### Task prompt
Copy out every line from the one containing "name in footer" through the one containing "click(x=958, y=518)", requests included, and raise each click coordinate in the answers by 87. Leave every other number as it is.

### Input

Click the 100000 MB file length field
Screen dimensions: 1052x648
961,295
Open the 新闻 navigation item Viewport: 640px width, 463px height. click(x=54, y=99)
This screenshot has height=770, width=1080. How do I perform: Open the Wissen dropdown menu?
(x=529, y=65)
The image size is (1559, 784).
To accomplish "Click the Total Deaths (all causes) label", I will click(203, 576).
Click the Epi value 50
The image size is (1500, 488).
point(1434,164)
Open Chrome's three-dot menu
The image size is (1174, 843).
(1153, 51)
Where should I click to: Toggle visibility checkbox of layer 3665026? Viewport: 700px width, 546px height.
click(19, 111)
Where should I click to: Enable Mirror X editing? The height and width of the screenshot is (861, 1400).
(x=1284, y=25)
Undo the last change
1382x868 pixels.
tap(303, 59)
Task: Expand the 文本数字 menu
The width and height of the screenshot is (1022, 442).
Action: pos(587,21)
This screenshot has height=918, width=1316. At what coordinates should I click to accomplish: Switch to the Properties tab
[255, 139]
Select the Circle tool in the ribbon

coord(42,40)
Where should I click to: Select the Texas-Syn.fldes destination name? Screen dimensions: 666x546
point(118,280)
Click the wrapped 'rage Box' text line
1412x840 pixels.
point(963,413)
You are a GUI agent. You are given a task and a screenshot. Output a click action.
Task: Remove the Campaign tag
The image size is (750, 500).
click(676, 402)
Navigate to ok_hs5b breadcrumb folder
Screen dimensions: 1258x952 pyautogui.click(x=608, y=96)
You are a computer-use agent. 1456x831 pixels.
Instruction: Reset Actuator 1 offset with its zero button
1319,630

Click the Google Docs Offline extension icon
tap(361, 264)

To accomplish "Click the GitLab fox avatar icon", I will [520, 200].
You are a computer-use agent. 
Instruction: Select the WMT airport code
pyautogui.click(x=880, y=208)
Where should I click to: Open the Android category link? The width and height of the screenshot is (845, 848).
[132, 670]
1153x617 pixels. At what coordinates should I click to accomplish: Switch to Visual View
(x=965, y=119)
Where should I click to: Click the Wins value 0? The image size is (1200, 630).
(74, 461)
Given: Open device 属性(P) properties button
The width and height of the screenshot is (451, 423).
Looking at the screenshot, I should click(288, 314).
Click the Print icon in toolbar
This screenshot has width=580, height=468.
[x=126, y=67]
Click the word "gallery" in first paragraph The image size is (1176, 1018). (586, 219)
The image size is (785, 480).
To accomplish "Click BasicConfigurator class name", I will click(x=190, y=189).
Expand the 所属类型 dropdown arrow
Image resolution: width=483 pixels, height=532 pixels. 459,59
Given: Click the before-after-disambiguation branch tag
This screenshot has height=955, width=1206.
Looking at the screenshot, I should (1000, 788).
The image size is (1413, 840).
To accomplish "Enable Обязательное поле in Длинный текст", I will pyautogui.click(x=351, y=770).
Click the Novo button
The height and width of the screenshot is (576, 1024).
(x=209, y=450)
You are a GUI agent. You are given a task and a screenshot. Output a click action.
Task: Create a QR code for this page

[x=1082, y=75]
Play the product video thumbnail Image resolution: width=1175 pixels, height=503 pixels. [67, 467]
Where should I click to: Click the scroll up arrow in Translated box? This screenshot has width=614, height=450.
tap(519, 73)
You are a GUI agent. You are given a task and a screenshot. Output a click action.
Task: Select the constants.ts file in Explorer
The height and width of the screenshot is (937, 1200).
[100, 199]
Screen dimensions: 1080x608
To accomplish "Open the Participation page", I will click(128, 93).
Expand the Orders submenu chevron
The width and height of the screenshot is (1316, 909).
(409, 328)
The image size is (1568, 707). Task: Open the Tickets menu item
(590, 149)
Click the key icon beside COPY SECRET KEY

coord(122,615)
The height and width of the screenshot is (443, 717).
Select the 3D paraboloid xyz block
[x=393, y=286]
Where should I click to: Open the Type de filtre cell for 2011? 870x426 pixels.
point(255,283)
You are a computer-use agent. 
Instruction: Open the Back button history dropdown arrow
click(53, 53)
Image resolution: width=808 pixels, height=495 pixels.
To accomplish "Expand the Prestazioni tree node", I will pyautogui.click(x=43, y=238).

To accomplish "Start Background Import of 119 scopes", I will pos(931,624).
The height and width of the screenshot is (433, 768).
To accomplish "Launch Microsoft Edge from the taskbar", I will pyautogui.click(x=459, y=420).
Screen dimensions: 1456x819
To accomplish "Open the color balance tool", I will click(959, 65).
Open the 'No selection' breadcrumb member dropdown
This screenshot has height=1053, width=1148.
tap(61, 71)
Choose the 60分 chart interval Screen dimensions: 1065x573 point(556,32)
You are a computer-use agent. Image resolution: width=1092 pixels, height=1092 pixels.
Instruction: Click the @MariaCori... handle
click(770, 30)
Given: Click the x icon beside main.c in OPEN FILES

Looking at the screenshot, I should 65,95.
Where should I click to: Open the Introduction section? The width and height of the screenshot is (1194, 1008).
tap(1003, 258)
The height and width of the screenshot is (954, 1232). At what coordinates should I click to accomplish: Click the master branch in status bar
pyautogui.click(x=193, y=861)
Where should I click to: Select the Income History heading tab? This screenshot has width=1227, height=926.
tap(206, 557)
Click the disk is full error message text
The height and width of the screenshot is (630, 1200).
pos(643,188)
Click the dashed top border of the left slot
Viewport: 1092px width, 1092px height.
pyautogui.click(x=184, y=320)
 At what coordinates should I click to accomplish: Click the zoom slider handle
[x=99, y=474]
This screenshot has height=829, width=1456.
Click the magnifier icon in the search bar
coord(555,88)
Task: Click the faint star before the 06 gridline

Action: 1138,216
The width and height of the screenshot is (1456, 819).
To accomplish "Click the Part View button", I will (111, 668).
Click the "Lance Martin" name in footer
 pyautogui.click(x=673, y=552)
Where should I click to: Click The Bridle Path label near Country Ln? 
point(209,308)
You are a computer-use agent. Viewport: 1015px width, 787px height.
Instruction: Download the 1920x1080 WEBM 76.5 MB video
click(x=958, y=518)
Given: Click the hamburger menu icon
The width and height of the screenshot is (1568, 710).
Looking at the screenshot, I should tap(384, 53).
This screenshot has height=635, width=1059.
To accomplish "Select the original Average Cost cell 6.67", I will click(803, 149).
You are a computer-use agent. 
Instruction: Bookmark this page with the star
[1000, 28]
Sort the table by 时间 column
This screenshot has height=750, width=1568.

### Output
Click the "Lance Martin" name in footer
 pyautogui.click(x=760, y=639)
Where should I click to: Click The Bridle Path label near Country Ln? 
point(296,395)
You are a computer-use agent. Viewport: 1015px width, 787px height.
Instruction: Download the 1920x1080 WEBM 76.5 MB video
click(x=1045, y=605)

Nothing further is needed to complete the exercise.